The Wassa people wear traditional clothing made from colorful kente cloth, which is woven with symbolic patterns and designs.

The Wassa people celebrate several festivals throughout the year, including the Wassa Akwasidae festival, which honors the ancestors and gods.

In Wassa culture, elders are highly respected for their wisdom, knowledge, and life experience. Children are taught to show deference to their elders and seek their guidance

Wassa culture places a strong emphasis on community and social bonding. Extended family ties are important, and community members often come together to celebrate special occasions or support one another in times of need.

==Pre-Colonial Era==

The Wassa people established a significant presence in the region, leveraging their strategic location along trade routes to exchange gold with European merchants. They maintained their autonomy during the expansion of neighboring empires, such as the Ashanti Empire.

==Colonial and Modern Governance==

During British colonization, the Wassa Traditional Area became part of the Gold Coast. Today, governance blends traditional chieftaincy, led by the Omanhene (paramount chief), with modern district assemblies. The Wassa Traditional Area is divided into Wassa Amenfi and Wassa Fiase.

== Natural Resources and Economy ==

=== Gold Mining ===

The Wassa lands are central to Ghana’s gold industry, hosting major mining operations in towns like Tarkwa, Bogoso, Akyempim, and Prestea. Artisanal and small-scale mining, known locally as "galamsey," is widespread but has led to environmental challenges, including land degradation and water pollution.

== Agriculture ==

The region is also known for its agricultural productivity, cultivating crops such as cocoa, oil palm, rubber, plantains, and cassava. Cocoa farming remains a key livelihood for many Wassa people, contributing significantly to Ghana's status as one of the world's leading cocoa producers.

== Environmental Challenges ==

Illegal mining activities have resulted in environmental degradation, including deforestation and pollution of water bodies like the Ankobra River. Efforts are underway to rehabilitate affected ecosystems and promote sustainable mining practices.

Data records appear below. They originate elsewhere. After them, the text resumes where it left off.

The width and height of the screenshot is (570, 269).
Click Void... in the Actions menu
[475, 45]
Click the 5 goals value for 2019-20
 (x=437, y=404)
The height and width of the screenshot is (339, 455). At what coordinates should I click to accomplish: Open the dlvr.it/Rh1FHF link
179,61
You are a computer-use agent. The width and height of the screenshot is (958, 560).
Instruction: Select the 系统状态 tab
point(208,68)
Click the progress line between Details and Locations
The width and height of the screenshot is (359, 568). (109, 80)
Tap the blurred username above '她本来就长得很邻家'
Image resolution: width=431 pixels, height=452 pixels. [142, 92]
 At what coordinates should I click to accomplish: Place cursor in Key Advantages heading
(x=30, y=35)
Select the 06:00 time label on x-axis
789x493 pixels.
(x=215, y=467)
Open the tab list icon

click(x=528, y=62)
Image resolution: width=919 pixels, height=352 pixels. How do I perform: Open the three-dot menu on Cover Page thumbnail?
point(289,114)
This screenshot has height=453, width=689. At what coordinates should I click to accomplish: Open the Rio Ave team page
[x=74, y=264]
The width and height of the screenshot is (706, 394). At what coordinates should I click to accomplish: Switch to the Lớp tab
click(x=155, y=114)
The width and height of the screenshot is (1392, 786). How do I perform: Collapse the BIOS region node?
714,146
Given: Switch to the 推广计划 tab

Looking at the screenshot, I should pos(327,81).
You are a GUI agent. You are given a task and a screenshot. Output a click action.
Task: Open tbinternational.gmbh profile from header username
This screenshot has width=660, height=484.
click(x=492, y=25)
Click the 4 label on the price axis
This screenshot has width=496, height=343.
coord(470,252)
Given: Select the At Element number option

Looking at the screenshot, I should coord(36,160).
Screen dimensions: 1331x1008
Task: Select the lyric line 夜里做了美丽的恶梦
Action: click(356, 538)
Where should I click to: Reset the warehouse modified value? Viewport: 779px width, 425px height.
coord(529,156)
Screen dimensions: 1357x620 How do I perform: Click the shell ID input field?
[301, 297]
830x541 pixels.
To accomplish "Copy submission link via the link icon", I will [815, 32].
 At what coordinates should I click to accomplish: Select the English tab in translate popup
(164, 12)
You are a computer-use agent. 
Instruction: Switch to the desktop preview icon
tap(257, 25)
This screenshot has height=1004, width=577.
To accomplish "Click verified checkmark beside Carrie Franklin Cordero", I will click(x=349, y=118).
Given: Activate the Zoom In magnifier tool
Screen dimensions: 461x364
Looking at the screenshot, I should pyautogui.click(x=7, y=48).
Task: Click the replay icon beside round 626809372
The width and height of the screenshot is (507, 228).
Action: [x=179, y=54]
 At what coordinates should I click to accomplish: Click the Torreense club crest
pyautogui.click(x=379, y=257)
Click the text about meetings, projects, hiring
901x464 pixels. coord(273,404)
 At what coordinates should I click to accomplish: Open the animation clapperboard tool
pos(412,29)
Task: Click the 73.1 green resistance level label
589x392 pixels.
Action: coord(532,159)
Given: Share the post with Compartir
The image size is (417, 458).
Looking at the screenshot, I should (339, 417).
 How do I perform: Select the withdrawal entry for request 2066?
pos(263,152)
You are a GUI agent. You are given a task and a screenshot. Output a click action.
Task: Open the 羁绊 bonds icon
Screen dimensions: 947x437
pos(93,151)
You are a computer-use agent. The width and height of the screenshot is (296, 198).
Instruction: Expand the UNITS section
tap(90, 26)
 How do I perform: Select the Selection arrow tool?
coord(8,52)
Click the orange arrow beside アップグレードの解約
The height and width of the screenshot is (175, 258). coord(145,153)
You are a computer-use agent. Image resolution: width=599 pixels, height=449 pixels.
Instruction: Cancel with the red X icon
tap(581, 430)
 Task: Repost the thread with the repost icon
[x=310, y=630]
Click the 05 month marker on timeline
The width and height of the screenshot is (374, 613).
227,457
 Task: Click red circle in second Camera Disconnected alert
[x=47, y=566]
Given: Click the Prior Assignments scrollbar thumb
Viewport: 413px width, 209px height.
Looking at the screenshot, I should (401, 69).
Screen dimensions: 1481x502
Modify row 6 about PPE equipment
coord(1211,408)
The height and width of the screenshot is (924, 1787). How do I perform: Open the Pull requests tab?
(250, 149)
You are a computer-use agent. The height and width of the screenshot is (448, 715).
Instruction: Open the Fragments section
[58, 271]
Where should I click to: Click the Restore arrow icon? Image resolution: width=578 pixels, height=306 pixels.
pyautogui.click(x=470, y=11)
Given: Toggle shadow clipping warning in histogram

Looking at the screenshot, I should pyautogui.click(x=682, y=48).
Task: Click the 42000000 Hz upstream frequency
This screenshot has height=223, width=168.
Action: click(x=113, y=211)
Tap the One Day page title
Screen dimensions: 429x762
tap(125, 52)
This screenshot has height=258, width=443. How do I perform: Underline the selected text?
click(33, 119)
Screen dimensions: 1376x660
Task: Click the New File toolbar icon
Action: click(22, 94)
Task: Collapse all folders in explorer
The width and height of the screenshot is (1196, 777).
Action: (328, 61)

== Language and Identity ==

The Wassa speak the Wasa language, a dialect of the Akan language, which is closely related to other Central Tano languages. Despite external influences, the Wassa have preserved their linguistic heritage, with Wasa being the primary language spoken in their communities.

== Traditional Governance ==

The Wassa people maintain a traditional governance system led by the Omanhene, who oversees customary laws and land disputes. This system operates alongside elected district officials, with communal lands managed by chiefs and family heads.

== Contemporary Issues ==

- Land Rights: Conflicts have arisen between mining companies, small-scale miners, and farmers over access to land and resources. These disputes highlight the need for clear land tenure policies and sustainable resource management.

- Urbanization: Towns like Wassa-Akropong have experienced rapid growth due to mining activities, leading to infrastructural challenges and changes in social dynamics.

- Cultural Preservation: Globalization and youth migration pose threats to traditional practices. However, efforts by local leaders and organizations aim to promote cultural education and preserve the Wassa heritage.

== Notable Sites ==

- Tarkwa Gold Mines: One of Ghana’s largest industrial mining operations, contributing significantly to the national economy.
- Wassa Akyempim Gold Mine: Operated by Golden Star Resources is one of the mining companies on the wassa land.

- Ankobra River: A vital waterway historically used for trade and irrigation, now facing environmental challenges due to mining activities.

- Bonsa Tyre Plant: A rubber-processing factory located in the Wassa area, highlighting the region's industrial contributions beyond mining.

- Aboso Glass Factory: A glass manufacturing company set up by Kwame Nkrumah in 1966, was a major manufacturer and supplier of bottles for the beverage industry, among many other products.

== Notable people ==
- Kwame Yeboah (born 17 November 1977), is a Ghanaian musician, guitarist, keyboardist, producer, recording- engineer, and multi-instrumentalist.